[Saved data entries]
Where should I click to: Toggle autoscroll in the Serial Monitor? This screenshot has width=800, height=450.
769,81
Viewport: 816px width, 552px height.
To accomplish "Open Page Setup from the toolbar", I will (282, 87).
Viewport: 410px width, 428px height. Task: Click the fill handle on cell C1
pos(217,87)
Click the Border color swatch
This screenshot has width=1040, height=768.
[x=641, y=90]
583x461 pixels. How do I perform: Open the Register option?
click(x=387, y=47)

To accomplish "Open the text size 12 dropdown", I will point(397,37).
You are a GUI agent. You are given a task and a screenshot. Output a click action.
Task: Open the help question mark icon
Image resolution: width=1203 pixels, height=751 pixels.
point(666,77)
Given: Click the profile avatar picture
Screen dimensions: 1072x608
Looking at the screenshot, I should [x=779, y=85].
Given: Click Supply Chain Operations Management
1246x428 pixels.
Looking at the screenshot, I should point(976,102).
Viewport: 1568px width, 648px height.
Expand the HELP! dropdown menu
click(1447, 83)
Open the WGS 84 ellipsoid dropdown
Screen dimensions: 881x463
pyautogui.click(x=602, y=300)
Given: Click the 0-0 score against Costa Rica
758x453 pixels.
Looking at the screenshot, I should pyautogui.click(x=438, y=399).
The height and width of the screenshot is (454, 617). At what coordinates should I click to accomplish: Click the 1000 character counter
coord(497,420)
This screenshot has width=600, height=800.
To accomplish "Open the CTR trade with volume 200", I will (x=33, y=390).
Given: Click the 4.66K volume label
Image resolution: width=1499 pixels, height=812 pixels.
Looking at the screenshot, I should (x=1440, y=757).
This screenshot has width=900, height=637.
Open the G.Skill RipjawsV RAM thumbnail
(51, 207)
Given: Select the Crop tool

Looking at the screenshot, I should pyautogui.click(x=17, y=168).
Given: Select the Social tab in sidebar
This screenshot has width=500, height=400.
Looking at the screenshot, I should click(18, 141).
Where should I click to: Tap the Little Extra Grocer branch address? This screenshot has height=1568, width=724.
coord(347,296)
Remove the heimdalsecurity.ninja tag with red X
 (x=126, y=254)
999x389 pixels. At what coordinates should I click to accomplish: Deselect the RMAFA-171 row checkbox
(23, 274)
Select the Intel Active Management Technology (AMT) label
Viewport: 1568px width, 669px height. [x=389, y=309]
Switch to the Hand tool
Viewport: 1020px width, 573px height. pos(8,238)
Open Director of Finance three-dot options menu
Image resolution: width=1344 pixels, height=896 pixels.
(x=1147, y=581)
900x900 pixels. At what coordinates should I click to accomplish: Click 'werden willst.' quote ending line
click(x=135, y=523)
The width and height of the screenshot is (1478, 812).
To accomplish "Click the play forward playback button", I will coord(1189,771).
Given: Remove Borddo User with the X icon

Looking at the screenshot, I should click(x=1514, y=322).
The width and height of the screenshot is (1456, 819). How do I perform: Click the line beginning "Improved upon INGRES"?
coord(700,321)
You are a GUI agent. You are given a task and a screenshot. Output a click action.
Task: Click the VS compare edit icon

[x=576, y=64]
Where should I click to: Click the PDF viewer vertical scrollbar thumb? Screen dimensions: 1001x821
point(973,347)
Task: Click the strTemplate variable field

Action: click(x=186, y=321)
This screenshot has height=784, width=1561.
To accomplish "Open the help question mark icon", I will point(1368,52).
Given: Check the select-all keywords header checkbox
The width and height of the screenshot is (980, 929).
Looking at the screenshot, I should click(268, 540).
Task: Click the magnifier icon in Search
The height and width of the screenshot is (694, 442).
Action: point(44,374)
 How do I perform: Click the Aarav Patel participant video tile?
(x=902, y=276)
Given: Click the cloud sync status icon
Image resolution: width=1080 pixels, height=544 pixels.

◆ **WHAT YOU ARE ASKED TO DO**:
Write each line of the data above out again without altering a word.

◆ **SOLUTION FOR THIS TASK**:
Where should I click to: Toggle autoscroll in the Serial Monitor? This screenshot has width=800, height=450.
769,81
Viewport: 816px width, 552px height.
To accomplish "Open Page Setup from the toolbar", I will (282, 87).
Viewport: 410px width, 428px height. Task: Click the fill handle on cell C1
pos(217,87)
Click the Border color swatch
This screenshot has width=1040, height=768.
[x=641, y=90]
583x461 pixels. How do I perform: Open the Register option?
click(x=387, y=47)

To accomplish "Open the text size 12 dropdown", I will point(397,37).
You are a GUI agent. You are given a task and a screenshot. Output a click action.
Task: Open the help question mark icon
Image resolution: width=1203 pixels, height=751 pixels.
point(666,77)
Given: Click the profile avatar picture
Screen dimensions: 1072x608
Looking at the screenshot, I should [x=779, y=85].
Given: Click Supply Chain Operations Management
1246x428 pixels.
Looking at the screenshot, I should point(976,102).
Viewport: 1568px width, 648px height.
Expand the HELP! dropdown menu
click(1447, 83)
Open the WGS 84 ellipsoid dropdown
Screen dimensions: 881x463
pyautogui.click(x=602, y=300)
Given: Click the 0-0 score against Costa Rica
758x453 pixels.
Looking at the screenshot, I should pyautogui.click(x=438, y=399).
The height and width of the screenshot is (454, 617). At what coordinates should I click to accomplish: Click the 1000 character counter
coord(497,420)
This screenshot has width=600, height=800.
To accomplish "Open the CTR trade with volume 200", I will (x=33, y=390).
Given: Click the 4.66K volume label
Image resolution: width=1499 pixels, height=812 pixels.
Looking at the screenshot, I should (x=1440, y=757).
This screenshot has width=900, height=637.
Open the G.Skill RipjawsV RAM thumbnail
(51, 207)
Given: Select the Crop tool

Looking at the screenshot, I should pyautogui.click(x=17, y=168).
Given: Select the Social tab in sidebar
This screenshot has width=500, height=400.
Looking at the screenshot, I should click(18, 141).
Where should I click to: Tap the Little Extra Grocer branch address? This screenshot has height=1568, width=724.
coord(347,296)
Remove the heimdalsecurity.ninja tag with red X
 (x=126, y=254)
999x389 pixels. At what coordinates should I click to accomplish: Deselect the RMAFA-171 row checkbox
(23, 274)
Select the Intel Active Management Technology (AMT) label
Viewport: 1568px width, 669px height. [x=389, y=309]
Switch to the Hand tool
Viewport: 1020px width, 573px height. pos(8,238)
Open Director of Finance three-dot options menu
Image resolution: width=1344 pixels, height=896 pixels.
(x=1147, y=581)
900x900 pixels. At what coordinates should I click to accomplish: Click 'werden willst.' quote ending line
click(x=135, y=523)
The width and height of the screenshot is (1478, 812).
To accomplish "Click the play forward playback button", I will coord(1189,771).
Given: Remove Borddo User with the X icon

Looking at the screenshot, I should click(x=1514, y=322).
The width and height of the screenshot is (1456, 819). How do I perform: Click the line beginning "Improved upon INGRES"?
coord(700,321)
You are a GUI agent. You are given a task and a screenshot. Output a click action.
Task: Click the VS compare edit icon

[x=576, y=64]
Where should I click to: Click the PDF viewer vertical scrollbar thumb? Screen dimensions: 1001x821
point(973,347)
Task: Click the strTemplate variable field

Action: click(x=186, y=321)
This screenshot has height=784, width=1561.
To accomplish "Open the help question mark icon", I will point(1368,52).
Given: Check the select-all keywords header checkbox
The width and height of the screenshot is (980, 929).
Looking at the screenshot, I should click(268, 540).
Task: Click the magnifier icon in Search
The height and width of the screenshot is (694, 442).
Action: point(44,374)
 How do I perform: Click the Aarav Patel participant video tile?
(x=902, y=276)
Given: Click the cloud sync status icon
Image resolution: width=1080 pixels, height=544 pixels.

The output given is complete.